• **Extracted data entries**
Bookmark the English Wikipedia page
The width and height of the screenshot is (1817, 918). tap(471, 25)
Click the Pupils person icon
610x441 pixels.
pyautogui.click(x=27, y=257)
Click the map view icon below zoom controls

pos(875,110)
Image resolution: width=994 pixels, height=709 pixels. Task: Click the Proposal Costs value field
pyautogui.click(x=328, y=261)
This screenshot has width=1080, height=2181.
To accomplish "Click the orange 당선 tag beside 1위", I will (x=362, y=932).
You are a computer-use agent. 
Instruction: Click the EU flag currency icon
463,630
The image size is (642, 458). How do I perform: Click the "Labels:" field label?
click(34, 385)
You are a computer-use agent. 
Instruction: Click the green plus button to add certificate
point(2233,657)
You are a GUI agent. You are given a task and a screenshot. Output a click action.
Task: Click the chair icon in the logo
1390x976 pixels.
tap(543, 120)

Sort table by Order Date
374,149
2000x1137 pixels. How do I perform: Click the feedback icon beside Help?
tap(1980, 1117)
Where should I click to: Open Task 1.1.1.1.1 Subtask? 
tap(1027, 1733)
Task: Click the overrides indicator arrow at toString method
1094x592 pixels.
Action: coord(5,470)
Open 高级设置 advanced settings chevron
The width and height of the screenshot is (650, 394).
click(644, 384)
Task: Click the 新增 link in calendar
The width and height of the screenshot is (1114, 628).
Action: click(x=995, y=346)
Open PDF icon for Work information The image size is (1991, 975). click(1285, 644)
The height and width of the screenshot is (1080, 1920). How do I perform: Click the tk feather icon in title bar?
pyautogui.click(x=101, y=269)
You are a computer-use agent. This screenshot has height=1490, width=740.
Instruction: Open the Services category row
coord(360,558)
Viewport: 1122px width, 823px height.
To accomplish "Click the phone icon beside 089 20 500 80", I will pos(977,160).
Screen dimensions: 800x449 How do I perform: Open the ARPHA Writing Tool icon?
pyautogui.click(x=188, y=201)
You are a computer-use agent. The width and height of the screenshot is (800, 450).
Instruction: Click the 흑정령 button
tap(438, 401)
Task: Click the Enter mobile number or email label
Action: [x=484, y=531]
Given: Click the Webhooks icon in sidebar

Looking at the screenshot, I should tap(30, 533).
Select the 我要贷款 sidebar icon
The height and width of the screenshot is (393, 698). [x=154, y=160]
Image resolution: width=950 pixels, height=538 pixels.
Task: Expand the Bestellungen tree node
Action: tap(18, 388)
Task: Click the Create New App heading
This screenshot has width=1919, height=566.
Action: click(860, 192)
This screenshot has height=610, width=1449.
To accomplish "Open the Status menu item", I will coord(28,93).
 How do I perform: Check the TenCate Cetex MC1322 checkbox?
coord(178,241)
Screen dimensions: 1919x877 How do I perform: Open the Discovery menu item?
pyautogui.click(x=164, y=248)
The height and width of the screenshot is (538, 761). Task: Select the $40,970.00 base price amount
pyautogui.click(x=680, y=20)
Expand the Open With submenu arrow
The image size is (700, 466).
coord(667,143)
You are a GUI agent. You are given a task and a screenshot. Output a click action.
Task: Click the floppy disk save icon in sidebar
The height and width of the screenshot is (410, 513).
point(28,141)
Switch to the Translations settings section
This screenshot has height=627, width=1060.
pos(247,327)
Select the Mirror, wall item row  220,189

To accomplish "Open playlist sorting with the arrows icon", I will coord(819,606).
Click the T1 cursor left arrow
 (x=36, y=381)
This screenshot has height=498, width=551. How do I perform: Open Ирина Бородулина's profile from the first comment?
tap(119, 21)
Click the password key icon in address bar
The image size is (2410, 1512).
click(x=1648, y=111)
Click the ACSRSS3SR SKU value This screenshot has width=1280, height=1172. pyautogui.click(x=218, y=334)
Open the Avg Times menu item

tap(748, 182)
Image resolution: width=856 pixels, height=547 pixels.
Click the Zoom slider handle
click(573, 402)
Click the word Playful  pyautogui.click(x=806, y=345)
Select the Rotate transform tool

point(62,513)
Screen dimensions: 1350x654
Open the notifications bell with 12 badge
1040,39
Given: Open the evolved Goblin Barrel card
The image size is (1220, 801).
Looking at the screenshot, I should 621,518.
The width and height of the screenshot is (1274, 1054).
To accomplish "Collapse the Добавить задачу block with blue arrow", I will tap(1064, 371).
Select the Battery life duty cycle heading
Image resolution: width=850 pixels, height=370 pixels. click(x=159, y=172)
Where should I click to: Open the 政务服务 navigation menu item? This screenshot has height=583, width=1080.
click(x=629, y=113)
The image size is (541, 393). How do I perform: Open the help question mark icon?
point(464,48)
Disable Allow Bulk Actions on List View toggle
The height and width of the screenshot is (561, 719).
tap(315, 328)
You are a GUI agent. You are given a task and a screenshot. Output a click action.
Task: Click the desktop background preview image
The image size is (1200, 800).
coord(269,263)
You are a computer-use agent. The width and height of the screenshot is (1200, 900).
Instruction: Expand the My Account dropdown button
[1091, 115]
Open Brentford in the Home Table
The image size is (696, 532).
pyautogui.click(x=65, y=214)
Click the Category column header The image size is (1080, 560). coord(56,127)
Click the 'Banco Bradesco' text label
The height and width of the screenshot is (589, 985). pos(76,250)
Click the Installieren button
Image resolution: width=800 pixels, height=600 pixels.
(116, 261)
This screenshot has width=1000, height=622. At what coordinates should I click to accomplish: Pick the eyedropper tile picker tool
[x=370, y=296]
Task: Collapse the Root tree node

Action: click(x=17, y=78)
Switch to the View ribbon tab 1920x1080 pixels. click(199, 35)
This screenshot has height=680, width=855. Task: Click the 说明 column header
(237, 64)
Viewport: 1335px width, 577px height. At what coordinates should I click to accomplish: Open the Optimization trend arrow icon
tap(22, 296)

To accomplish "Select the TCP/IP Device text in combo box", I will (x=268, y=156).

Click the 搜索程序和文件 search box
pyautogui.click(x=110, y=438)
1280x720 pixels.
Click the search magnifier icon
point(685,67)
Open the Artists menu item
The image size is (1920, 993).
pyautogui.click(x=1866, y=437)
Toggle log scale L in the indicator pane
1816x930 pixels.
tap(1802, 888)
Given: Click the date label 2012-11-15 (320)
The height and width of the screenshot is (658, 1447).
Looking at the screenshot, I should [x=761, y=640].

• **OBJECTIVE**
Please update the lines above by replacing "How do I perform" with "How do I carry out" and leaving everything else unchanged.

• **TASK ANSWER**
Bookmark the English Wikipedia page
The width and height of the screenshot is (1817, 918). tap(471, 25)
Click the Pupils person icon
610x441 pixels.
pyautogui.click(x=27, y=257)
Click the map view icon below zoom controls

pos(875,110)
Image resolution: width=994 pixels, height=709 pixels. Task: Click the Proposal Costs value field
pyautogui.click(x=328, y=261)
This screenshot has width=1080, height=2181.
To accomplish "Click the orange 당선 tag beside 1위", I will (x=362, y=932).
You are a computer-use agent. 
Instruction: Click the EU flag currency icon
463,630
The image size is (642, 458). How do I carry out: Click the "Labels:" field label?
click(34, 385)
You are a computer-use agent. 
Instruction: Click the green plus button to add certificate
point(2233,657)
You are a GUI agent. You are given a task and a screenshot. Output a click action.
Task: Click the chair icon in the logo
1390x976 pixels.
tap(543, 120)

Sort table by Order Date
374,149
2000x1137 pixels. How do I carry out: Click the feedback icon beside Help?
tap(1980, 1117)
Where should I click to: Open Task 1.1.1.1.1 Subtask? 
tap(1027, 1733)
Task: Click the overrides indicator arrow at toString method
1094x592 pixels.
Action: coord(5,470)
Open 高级设置 advanced settings chevron
The width and height of the screenshot is (650, 394).
click(644, 384)
Task: Click the 新增 link in calendar
The width and height of the screenshot is (1114, 628).
Action: click(x=995, y=346)
Open PDF icon for Work information The image size is (1991, 975). click(1285, 644)
The height and width of the screenshot is (1080, 1920). How do I carry out: Click the tk feather icon in title bar?
pyautogui.click(x=101, y=269)
You are a computer-use agent. This screenshot has height=1490, width=740.
Instruction: Open the Services category row
coord(360,558)
Viewport: 1122px width, 823px height.
To accomplish "Click the phone icon beside 089 20 500 80", I will pos(977,160).
Screen dimensions: 800x449 How do I carry out: Open the ARPHA Writing Tool icon?
pyautogui.click(x=188, y=201)
You are a computer-use agent. The width and height of the screenshot is (800, 450).
Instruction: Click the 흑정령 button
tap(438, 401)
Task: Click the Enter mobile number or email label
Action: [x=484, y=531]
Given: Click the Webhooks icon in sidebar

Looking at the screenshot, I should tap(30, 533).
Select the 我要贷款 sidebar icon
The height and width of the screenshot is (393, 698). [x=154, y=160]
Image resolution: width=950 pixels, height=538 pixels.
Task: Expand the Bestellungen tree node
Action: tap(18, 388)
Task: Click the Create New App heading
This screenshot has width=1919, height=566.
Action: click(860, 192)
This screenshot has height=610, width=1449.
To accomplish "Open the Status menu item", I will coord(28,93).
 How do I carry out: Check the TenCate Cetex MC1322 checkbox?
coord(178,241)
Screen dimensions: 1919x877 How do I carry out: Open the Discovery menu item?
pyautogui.click(x=164, y=248)
The height and width of the screenshot is (538, 761). Task: Select the $40,970.00 base price amount
pyautogui.click(x=680, y=20)
Expand the Open With submenu arrow
The image size is (700, 466).
coord(667,143)
You are a GUI agent. You are given a task and a screenshot. Output a click action.
Task: Click the floppy disk save icon in sidebar
The height and width of the screenshot is (410, 513).
point(28,141)
Switch to the Translations settings section
This screenshot has height=627, width=1060.
pos(247,327)
Select the Mirror, wall item row  220,189

To accomplish "Open playlist sorting with the arrows icon", I will coord(819,606).
Click the T1 cursor left arrow
 (x=36, y=381)
This screenshot has height=498, width=551. How do I carry out: Open Ирина Бородулина's profile from the first comment?
tap(119, 21)
Click the password key icon in address bar
The image size is (2410, 1512).
click(x=1648, y=111)
Click the ACSRSS3SR SKU value This screenshot has width=1280, height=1172. pyautogui.click(x=218, y=334)
Open the Avg Times menu item

tap(748, 182)
Image resolution: width=856 pixels, height=547 pixels.
Click the Zoom slider handle
click(573, 402)
Click the word Playful  pyautogui.click(x=806, y=345)
Select the Rotate transform tool

point(62,513)
Screen dimensions: 1350x654
Open the notifications bell with 12 badge
1040,39
Given: Open the evolved Goblin Barrel card
The image size is (1220, 801).
Looking at the screenshot, I should 621,518.
The width and height of the screenshot is (1274, 1054).
To accomplish "Collapse the Добавить задачу block with blue arrow", I will tap(1064, 371).
Select the Battery life duty cycle heading
Image resolution: width=850 pixels, height=370 pixels. click(x=159, y=172)
Where should I click to: Open the 政务服务 navigation menu item? This screenshot has height=583, width=1080.
click(x=629, y=113)
The image size is (541, 393). How do I carry out: Open the help question mark icon?
point(464,48)
Disable Allow Bulk Actions on List View toggle
The height and width of the screenshot is (561, 719).
tap(315, 328)
You are a GUI agent. You are given a task and a screenshot. Output a click action.
Task: Click the desktop background preview image
The image size is (1200, 800).
coord(269,263)
You are a computer-use agent. The width and height of the screenshot is (1200, 900).
Instruction: Expand the My Account dropdown button
[1091, 115]
Open Brentford in the Home Table
The image size is (696, 532).
pyautogui.click(x=65, y=214)
Click the Category column header The image size is (1080, 560). coord(56,127)
Click the 'Banco Bradesco' text label
The height and width of the screenshot is (589, 985). pos(76,250)
Click the Installieren button
Image resolution: width=800 pixels, height=600 pixels.
(116, 261)
This screenshot has width=1000, height=622. At what coordinates should I click to accomplish: Pick the eyedropper tile picker tool
[x=370, y=296]
Task: Collapse the Root tree node

Action: click(x=17, y=78)
Switch to the View ribbon tab 1920x1080 pixels. click(199, 35)
This screenshot has height=680, width=855. Task: Click the 说明 column header
(237, 64)
Viewport: 1335px width, 577px height. At what coordinates should I click to accomplish: Open the Optimization trend arrow icon
tap(22, 296)

To accomplish "Select the TCP/IP Device text in combo box", I will (x=268, y=156).

Click the 搜索程序和文件 search box
pyautogui.click(x=110, y=438)
1280x720 pixels.
Click the search magnifier icon
point(685,67)
Open the Artists menu item
The image size is (1920, 993).
pyautogui.click(x=1866, y=437)
Toggle log scale L in the indicator pane
1816x930 pixels.
tap(1802, 888)
Given: Click the date label 2012-11-15 (320)
The height and width of the screenshot is (658, 1447).
Looking at the screenshot, I should [x=761, y=640].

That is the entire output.